WORK INSTRUCTION.
Where the listing below reaches the line containing "This screenshot has width=556, height=392.", start writing out lines exactly, and stop once the line containing "Click the red logout icon" has been written.

THE RECORDS: Begin

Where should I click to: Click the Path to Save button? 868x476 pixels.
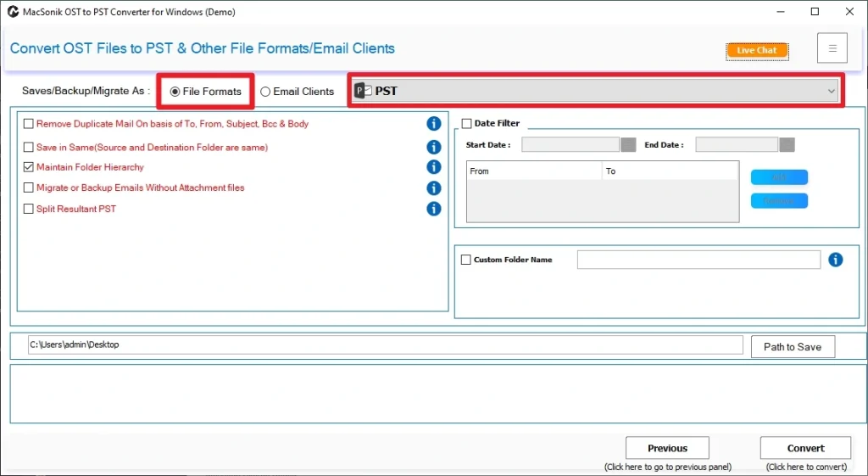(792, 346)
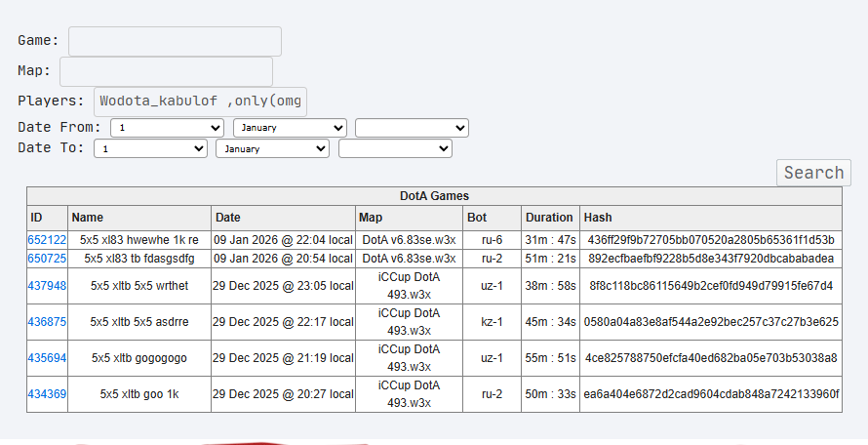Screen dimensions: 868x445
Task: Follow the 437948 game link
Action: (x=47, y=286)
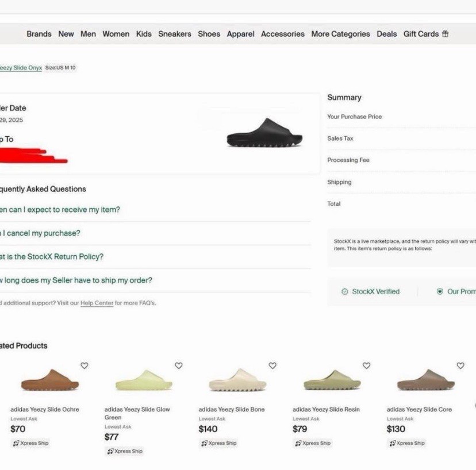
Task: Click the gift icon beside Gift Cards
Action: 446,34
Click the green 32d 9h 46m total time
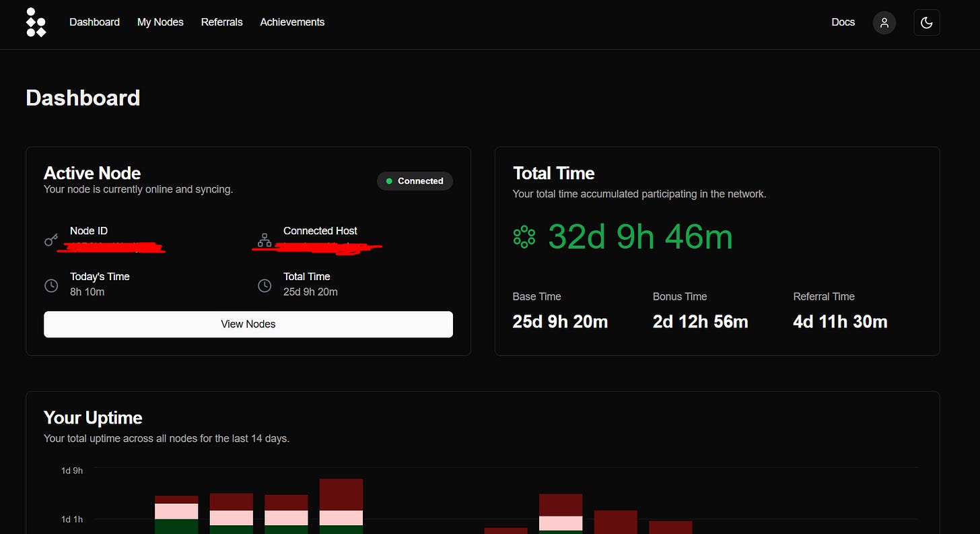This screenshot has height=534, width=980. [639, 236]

THE RECORDS: End
THE RECORDS: Begin

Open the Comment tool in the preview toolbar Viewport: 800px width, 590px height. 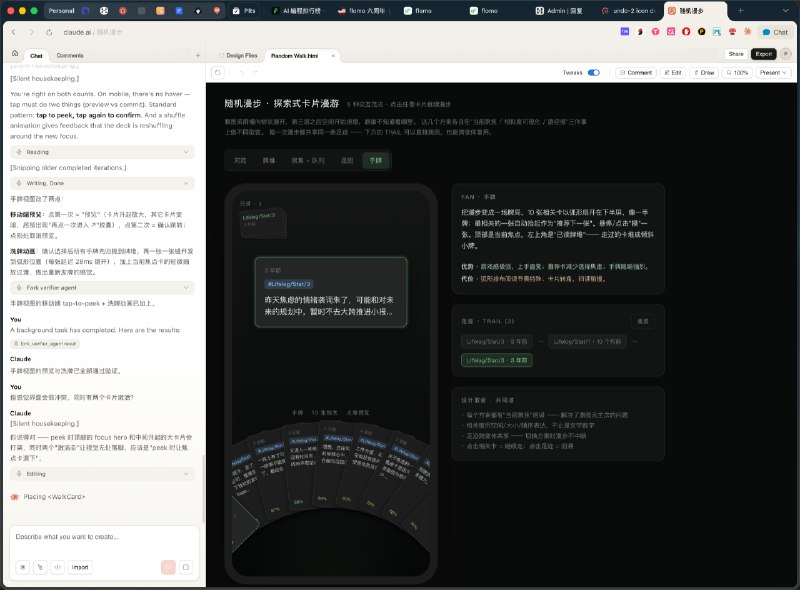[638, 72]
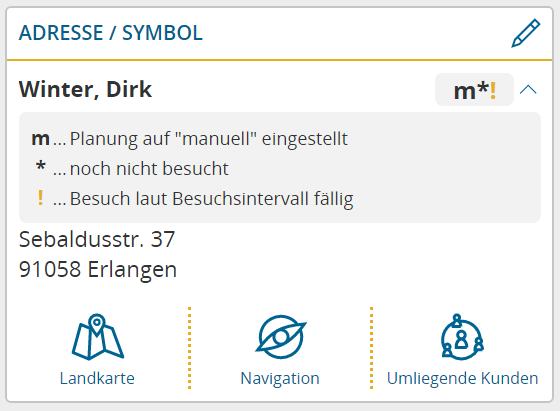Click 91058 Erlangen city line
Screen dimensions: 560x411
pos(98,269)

THE RECORDS: End
THE RECORDS: Begin

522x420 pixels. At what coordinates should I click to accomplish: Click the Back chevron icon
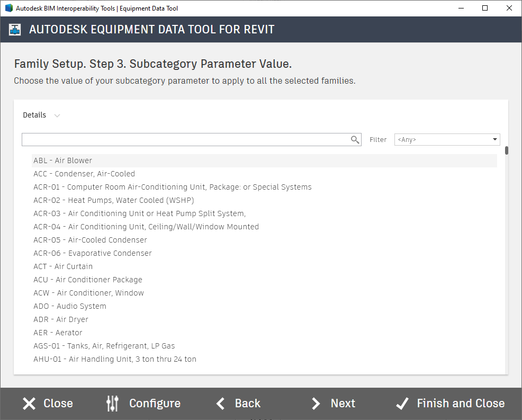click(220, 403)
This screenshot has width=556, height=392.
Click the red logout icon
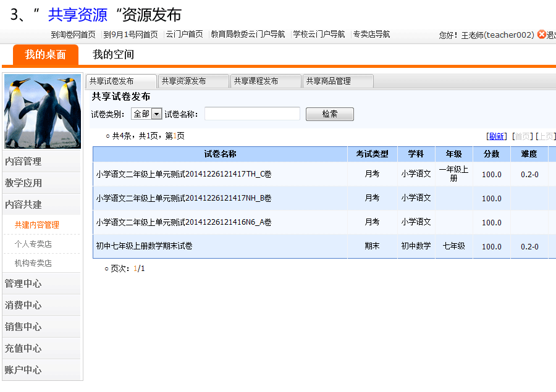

THE RECORDS: End

RESULT.
This screenshot has width=556, height=392.
Click the red logout icon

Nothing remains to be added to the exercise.